__Document text__:
Re: [Digital BW] Re: B&W vs. Color

2003-11-30 by Editor P.O.V. Image Service

I am simply amazed at the low ratio of "keeper" images people are getting.

No wonder people are happier with digital if they are keeping only one 
of 5 images much less one of 50!  Any editor I ever worked for would 
have kicked my butt for ratios like that.  Even today, if I "waste" more 
than 10%  or 15% of my imagery I get pretty peeved..

I'm sorry, but those are the kind of ratios you get from casual shooting 
- as the Brits would say: of "Holiday snaps"..

And digital leads to MORE not less of that... Instead of learning what 
one did right or wrong and  trying to replicate that or learn lessons 
from it, digital makes it way too easy to just shoot 50 shots instead of 
one - and take that serendipitous good shot home..

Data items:
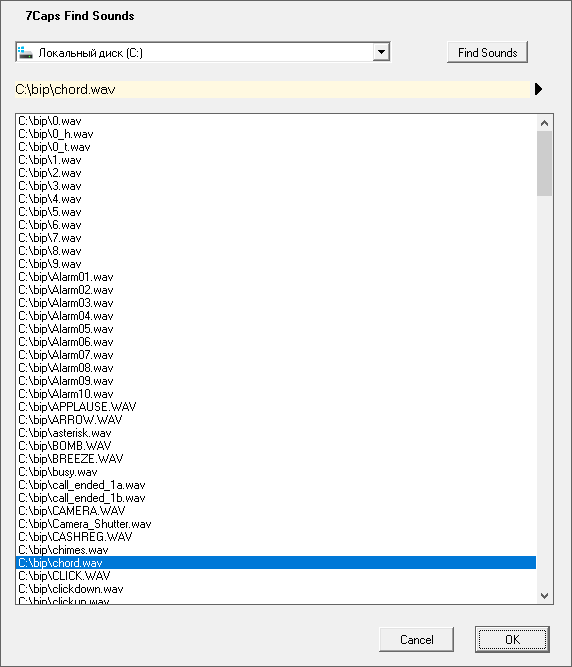Select C:\bip\BOMB.WAV in the list
572x667 pixels.
click(x=276, y=446)
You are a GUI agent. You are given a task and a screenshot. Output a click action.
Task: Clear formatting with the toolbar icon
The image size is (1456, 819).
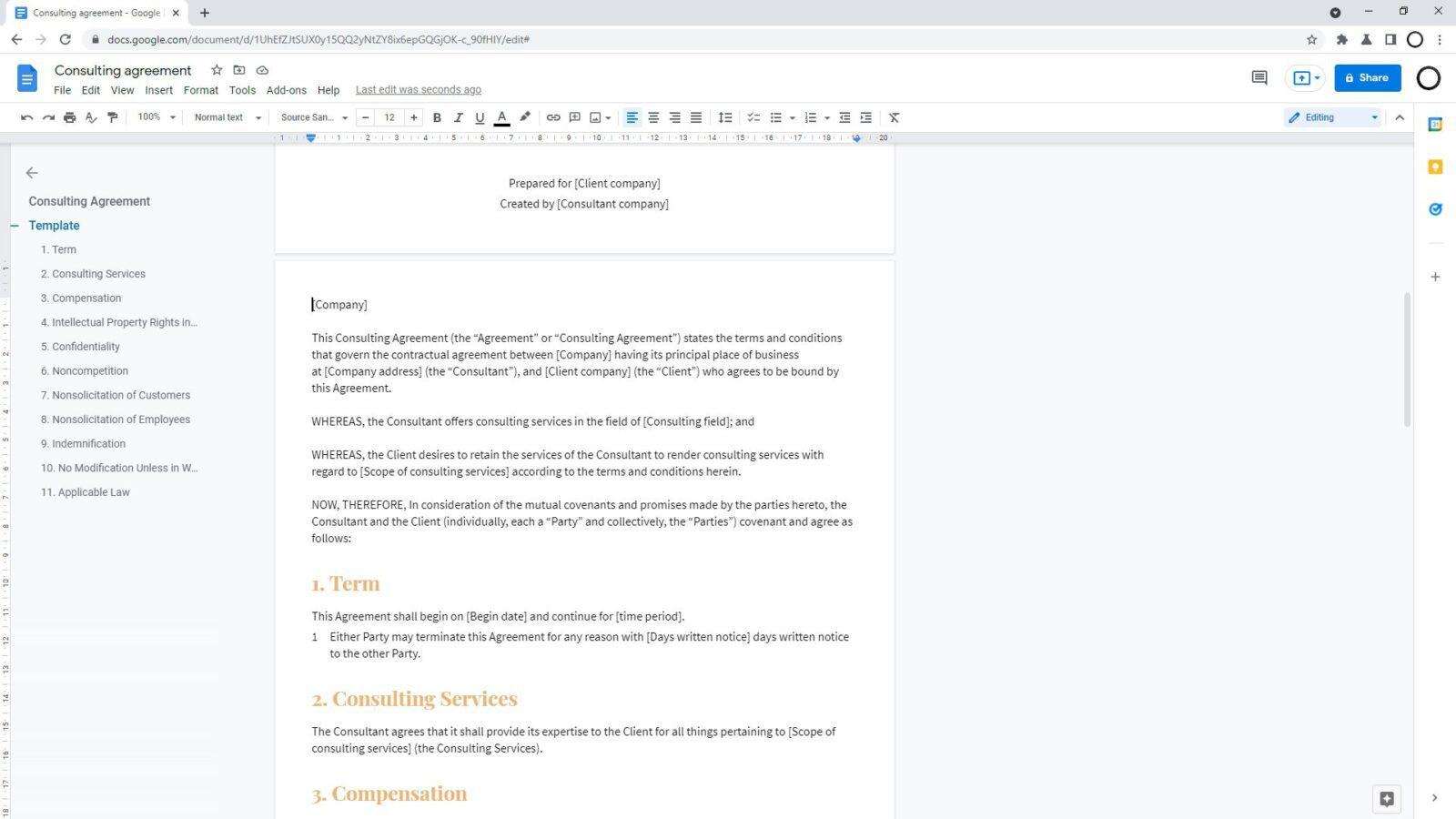coord(893,116)
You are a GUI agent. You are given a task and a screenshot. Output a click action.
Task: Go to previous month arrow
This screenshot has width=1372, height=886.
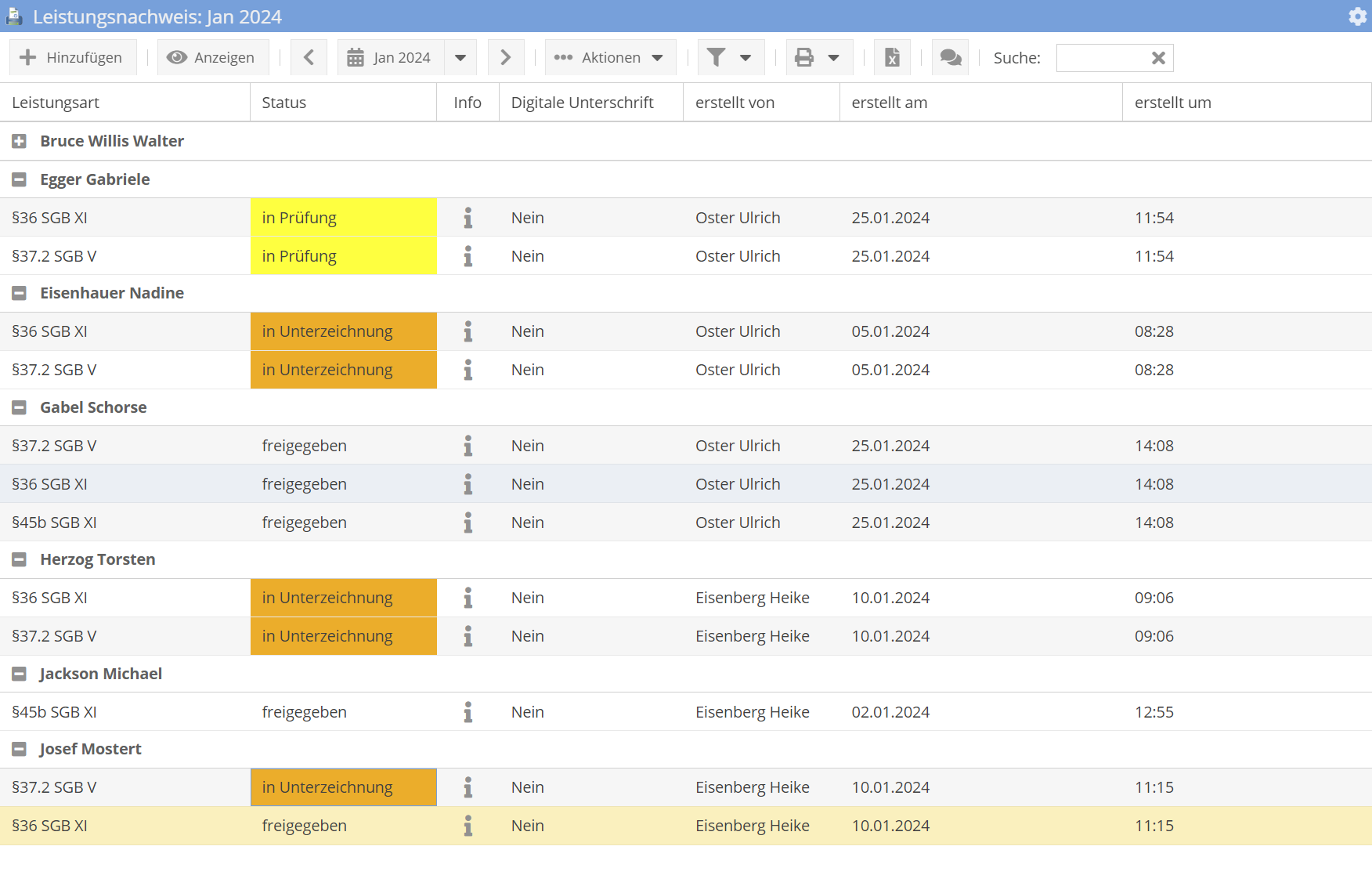[x=309, y=57]
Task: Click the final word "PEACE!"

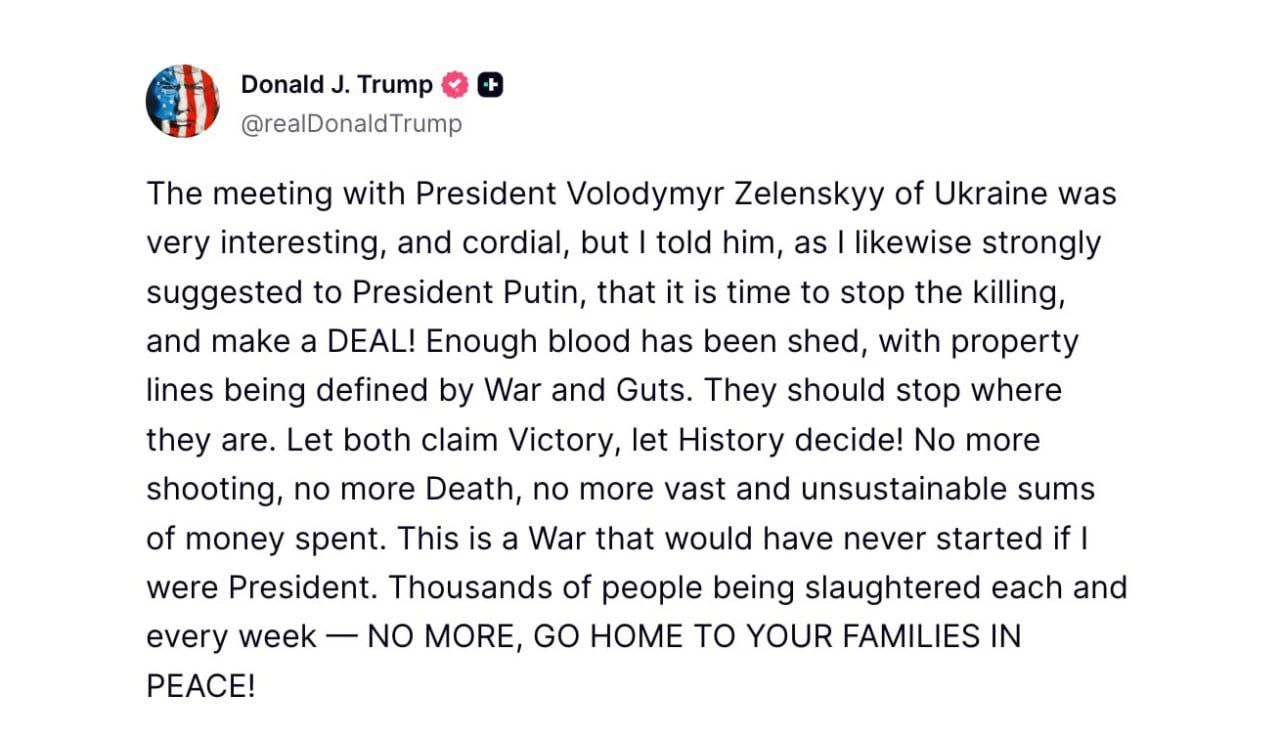Action: (x=201, y=686)
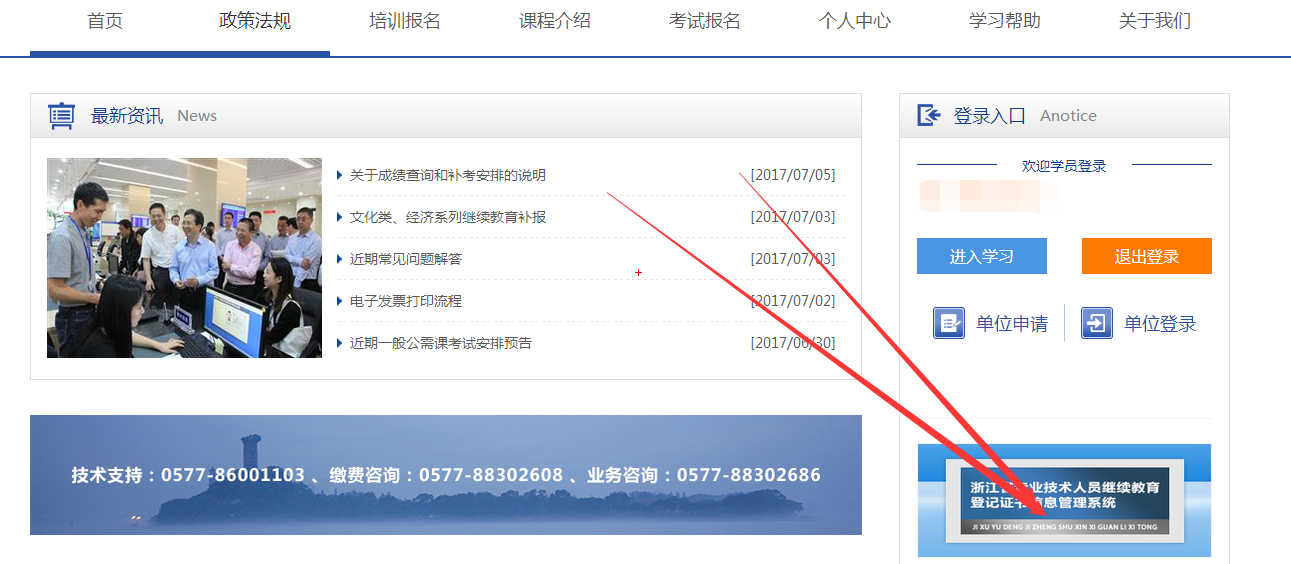Open the news link 文化类、经济系列继续教育补报

tap(448, 217)
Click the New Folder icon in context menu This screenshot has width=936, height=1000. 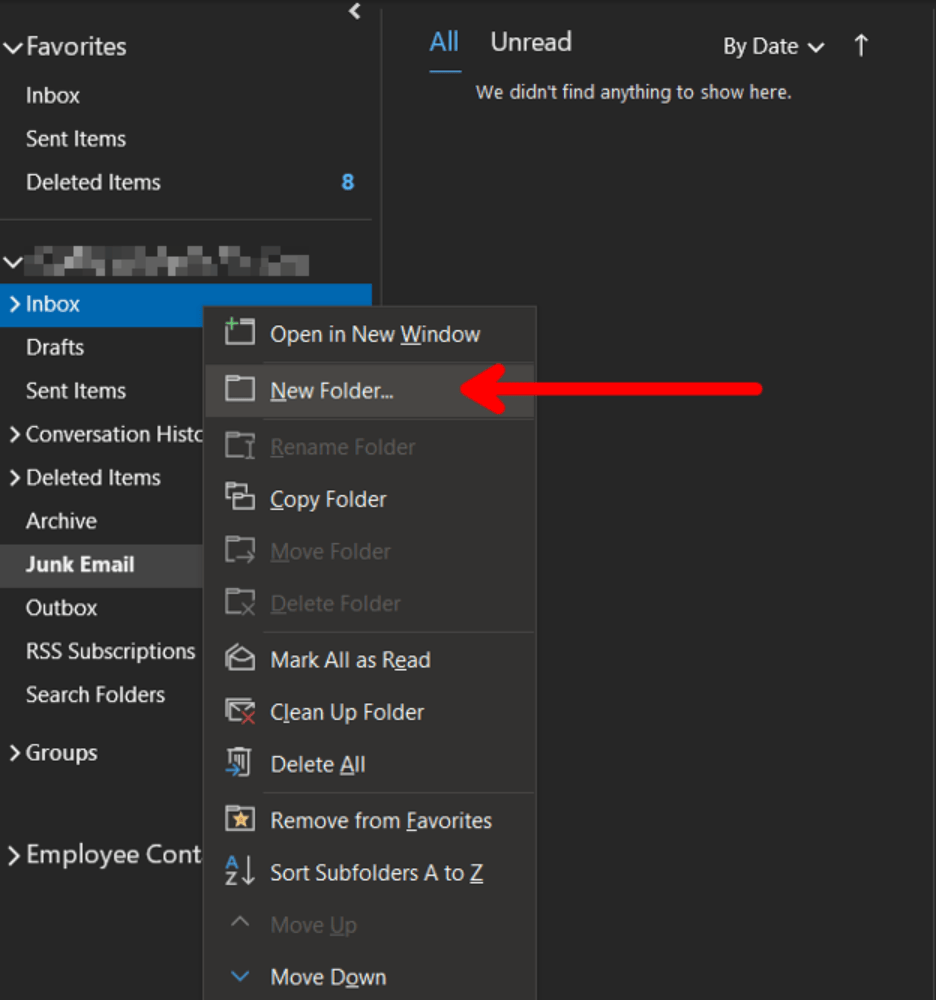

__Short problem A__: Condense the paragraph of the forum post that begins "No wonder people are happier with digital" into a short bulleted list that keeps its main facts.
__Short problem B__: In the entries, starting at the line containing "Task: Click the" and ending at the last line of the entries, swap "Click" for "Select" and give those lines again with nothing else changed. Leave the pictures out of your answer.

__Correct response A__:
- People may be happier with digital if they keep only one of 5 images, let alone one of 50.
- Any editor the writer worked for would have kicked the writer's butt for ratios like that.
- Even today, the writer gets peeved at "wasting" more than 10% or 15% of their imagery.

__Correct response B__:
Task: Select the final word "PEACE!"

Action: (x=201, y=686)
Open the news link 文化类、经济系列继续教育补报

tap(448, 217)
Select the New Folder icon in context menu This screenshot has width=936, height=1000. 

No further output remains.